Renate et Klaus à l'assaut de la Terre - Iron Sky
Renate et Klaus à l'assaut de la Terre

Timo Vuorensola sait qu'il faut rassembler un minimum de budget pour que le film soit crédible et dépasse le statut d'expérience étudiante. Combien de films de science-fiction ont été par le passé construits sans aucun effet spécial, sans aucune maquette, sans même aucun extra-terrestre à la forme inhumaine. Ah qu'il est facile de dire que l'envahisseur a pris possession des corps terriens pour diminuer les coûts de production! Qu'on se le dise, ce genre de magouille n'a pas lieu ici. Les Nazis reviennent de la Lune et visuellement Timo Vuorensola a décidé de ne pas reculer devant la difficulté. "Je voulais vraiment retrouver tout le plaisir de ces histoires, de ces batailles spatiales que je n'avais plus vues depuis trop longtemps", explique le réalisateur.

Alors que la recherche de financements traditionnels avance sur la scène internationale, Timo et son équipe mettent parallèlement un système de participation communautaire (le crowd funding) à la manière de ce qui avait été fait pour STAR WRECK, mais de façon plus importante encore. La production donne la possibilité aux internautes d'investir dans le film et d'en acquérir des parts avec comme mot d'ordre "dès que le film commencera à gagner de l'argent, les internautes en profiteront directement". Le résultat est impressionnant et dépasse toute attente. 1,2 millions de dollars sont récoltés, ce qui est largement plus que ce que les organismes du genre de Kickstarter auraient pu leur proposer. Energia Production (la société fondée pour l'occasion) parvient au total à rassembler 7,7 millions d'euros, soit près de 10 millions de dollars de budget, ce qui fait d'IRON SKY le film finlandais le plus cher de tous les temps. Au-delà de la participation des internautes, le financement provient majoritairement de Finlande, d'Allemagne et d'Australie. Il faudra tout de même 4 ans pour rassembler ce budget et pallier les réticences et la méfiance des investisseurs.

## [Informations extraites]

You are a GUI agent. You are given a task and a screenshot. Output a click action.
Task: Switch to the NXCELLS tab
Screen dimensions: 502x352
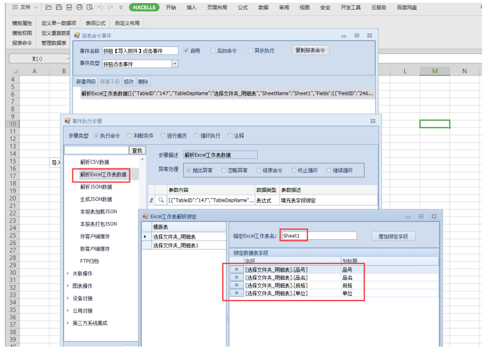click(144, 8)

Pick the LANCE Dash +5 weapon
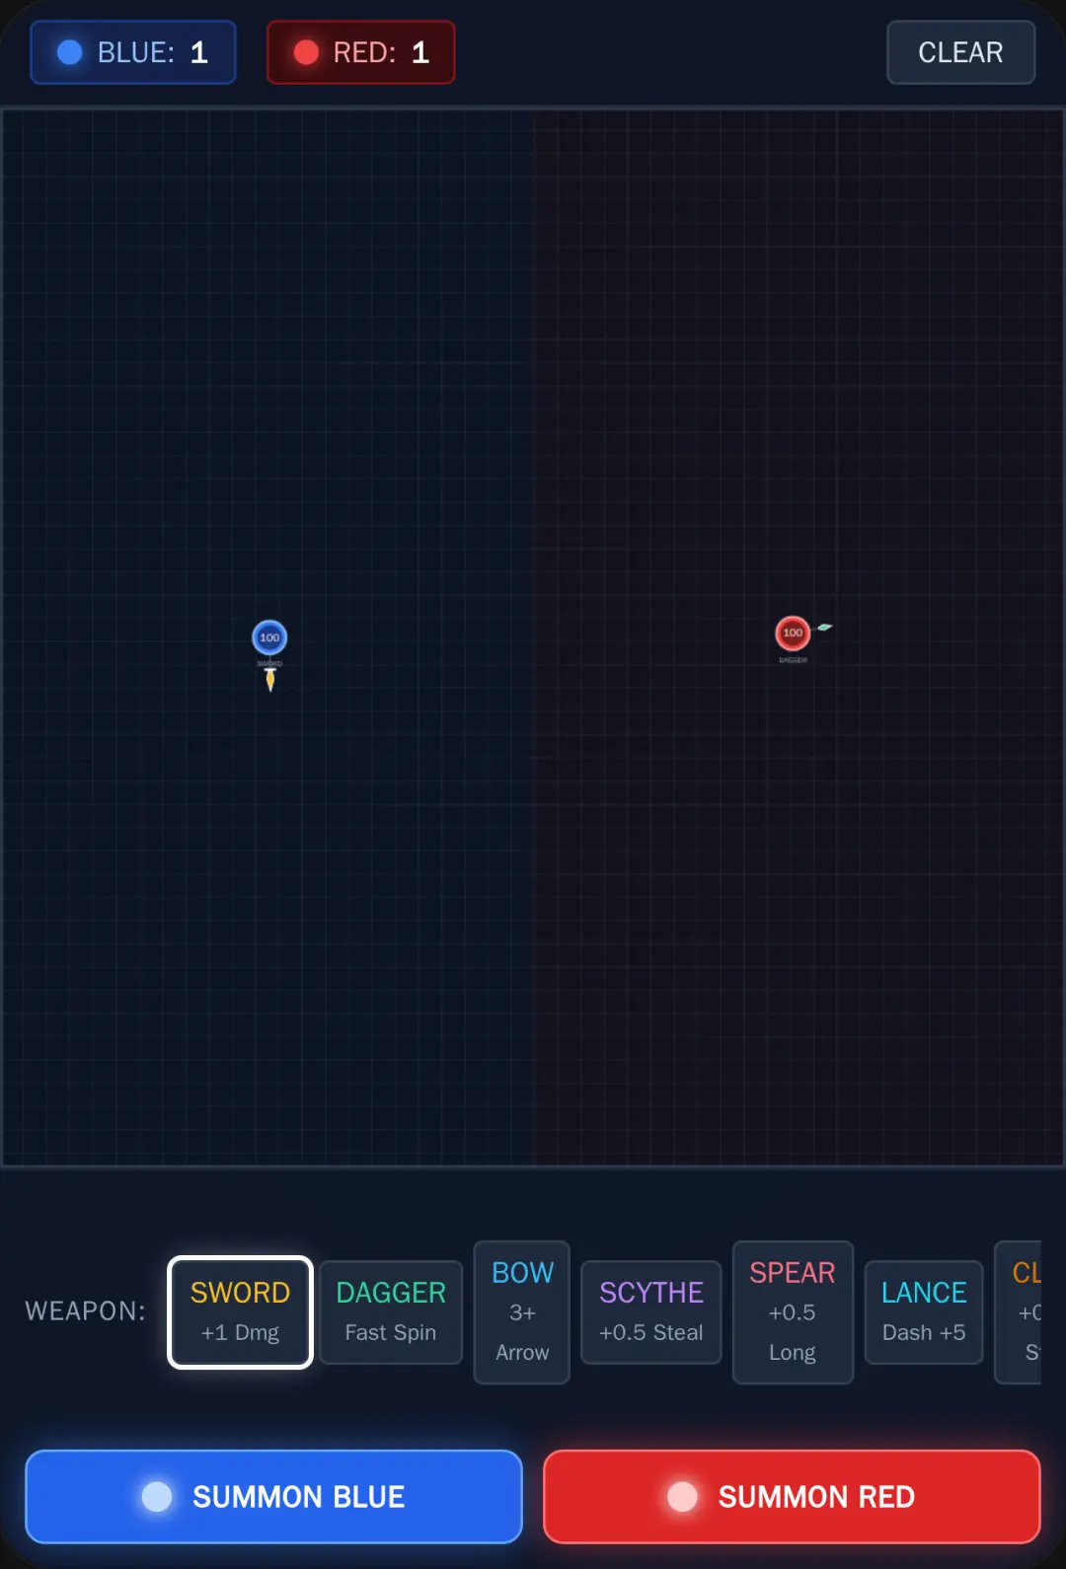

## [Tâche A]
D'après le texte sur Iron Sky, de quels pays provient majoritairement le financement du film, en dehors de la participation des internautes ?
## [Tâche B]
Modifiez le passage du texte sur Iron Sky qui commence par "Timo Vuorensola sait" et se poursuit jusqu'à "explique le réalisateur.", en remplaçant "de la Lune" par "de Mars".
Ces enregistrements ne servent pas ici.

## [Solution A]
Finlande, Allemagne, Australie

## [Solution B]
Timo Vuorensola sait qu'il faut rassembler un minimum de budget pour que le film soit crédible et dépasse le statut d'expérience étudiante. Combien de films de science-fiction ont été par le passé construits sans aucun effet spécial, sans aucune maquette, sans même aucun extra-terrestre à la forme inhumaine. Ah qu'il est facile de dire que l'envahisseur a pris possession des corps terriens pour diminuer les coûts de production! Qu'on se le dise, ce genre de magouille n'a pas lieu ici. Les Nazis reviennent de Mars et visuellement Timo Vuorensola a décidé de ne pas reculer devant la difficulté. "Je voulais vraiment retrouver tout le plaisir de ces histoires, de ces batailles spatiales que je n'avais plus vues depuis trop longtemps", explique le réalisateur.